Reklama

Weekendowi królowie życia

"Kac Vegas w Bangkoku" ("The Hangover Part II"), reż. Todd Phillips, USA 2011, dystrybutor Warner Bros., premiera kinowa 3 czerwca 2011 roku.

Stare tajlandzkie przysłowie mówi: mamę oszukasz, tatę oszukasz, ale życia nie oszukasz. W komedii "Kac Vegas w Bangkoku" Todda Phillipsa "wataha", czyli grupka maminsynków i pantoflarzy w średnim wieku, nauczona doświadczeniami z poprzedniej części filmu, stara się trzymać z dala od kłopotów.

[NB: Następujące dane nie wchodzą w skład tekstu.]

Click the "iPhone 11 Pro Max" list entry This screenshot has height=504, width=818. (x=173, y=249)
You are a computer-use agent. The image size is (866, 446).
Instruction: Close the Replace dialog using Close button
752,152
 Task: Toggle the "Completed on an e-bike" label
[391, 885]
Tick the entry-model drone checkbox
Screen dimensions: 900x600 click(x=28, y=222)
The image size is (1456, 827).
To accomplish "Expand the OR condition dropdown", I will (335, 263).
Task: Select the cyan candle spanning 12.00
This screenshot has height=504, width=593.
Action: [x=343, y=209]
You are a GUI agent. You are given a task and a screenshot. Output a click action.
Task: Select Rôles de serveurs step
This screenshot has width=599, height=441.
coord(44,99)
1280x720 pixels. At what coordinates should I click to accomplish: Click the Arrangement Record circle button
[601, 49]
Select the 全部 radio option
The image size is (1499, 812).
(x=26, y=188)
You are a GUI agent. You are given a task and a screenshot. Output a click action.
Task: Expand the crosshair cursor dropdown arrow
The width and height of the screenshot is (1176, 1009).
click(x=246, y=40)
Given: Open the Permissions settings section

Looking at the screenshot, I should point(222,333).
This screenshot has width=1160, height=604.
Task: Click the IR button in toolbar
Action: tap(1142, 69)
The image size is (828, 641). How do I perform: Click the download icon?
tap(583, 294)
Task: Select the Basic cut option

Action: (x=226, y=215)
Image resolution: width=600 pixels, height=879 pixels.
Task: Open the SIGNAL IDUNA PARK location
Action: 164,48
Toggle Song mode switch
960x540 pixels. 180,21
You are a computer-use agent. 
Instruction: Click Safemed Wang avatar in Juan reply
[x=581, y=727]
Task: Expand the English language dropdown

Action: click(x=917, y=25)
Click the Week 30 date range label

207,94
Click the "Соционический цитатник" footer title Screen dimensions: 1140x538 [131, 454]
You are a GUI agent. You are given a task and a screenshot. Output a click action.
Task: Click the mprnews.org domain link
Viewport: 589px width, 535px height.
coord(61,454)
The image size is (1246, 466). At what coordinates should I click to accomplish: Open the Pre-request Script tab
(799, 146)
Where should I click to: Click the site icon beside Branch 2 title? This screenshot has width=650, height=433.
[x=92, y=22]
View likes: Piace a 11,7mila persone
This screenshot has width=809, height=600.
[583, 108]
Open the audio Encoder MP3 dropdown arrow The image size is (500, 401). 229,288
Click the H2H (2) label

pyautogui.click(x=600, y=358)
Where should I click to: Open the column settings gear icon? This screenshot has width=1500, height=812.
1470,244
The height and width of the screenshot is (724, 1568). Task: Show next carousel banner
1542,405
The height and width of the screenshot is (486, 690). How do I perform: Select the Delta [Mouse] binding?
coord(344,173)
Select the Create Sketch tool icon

Kiedy jeden z nich, Stu, postanawia wziąć ślub w Tajlandii, nikt już nie planuje wielkiej imprezy. Wieczór kawalerski ma być dla odmiany skromny i grzeczny. Niestety, dosłownie nic nie idzie zgodnie z planem i bohaterowie budzą się dzień później w obskurnym mieszkaniu, z kacem-gigantem i w towarzystwie odciętych kończyn oraz handlarzy narkotyków.

Reklama

Chyba zaczynam zżywać się z tymi kolesiami. Phil (Bradley Cooper) wciąż wydaje się najtwardszym wilkiem w stadzie, jednak co jakiś czas okazuje się ptaszkiem na uwięzi - w jednej chwili rzuca "fuckami" i fantazjuje o wielkiej balandze, aby potem zabrać nosidełko z dzieckiem i wrócić do swojej kobiety. Stu (Ed Helms) stanowi jego przeciwieństwo i chociaż wydaje się zwierzęciem na wskroś domowym, to ukrywa w sobie pokłady buntu i dziwne (naprawdę dziwne) fantazje seksualne. Alan (Zach Galifianakis) również się nie zmienił i dalej pozostaje neurotycznym dzieckiem, uwięzionym w otłuszczonym ciele starzejącego się niedźwiedzia.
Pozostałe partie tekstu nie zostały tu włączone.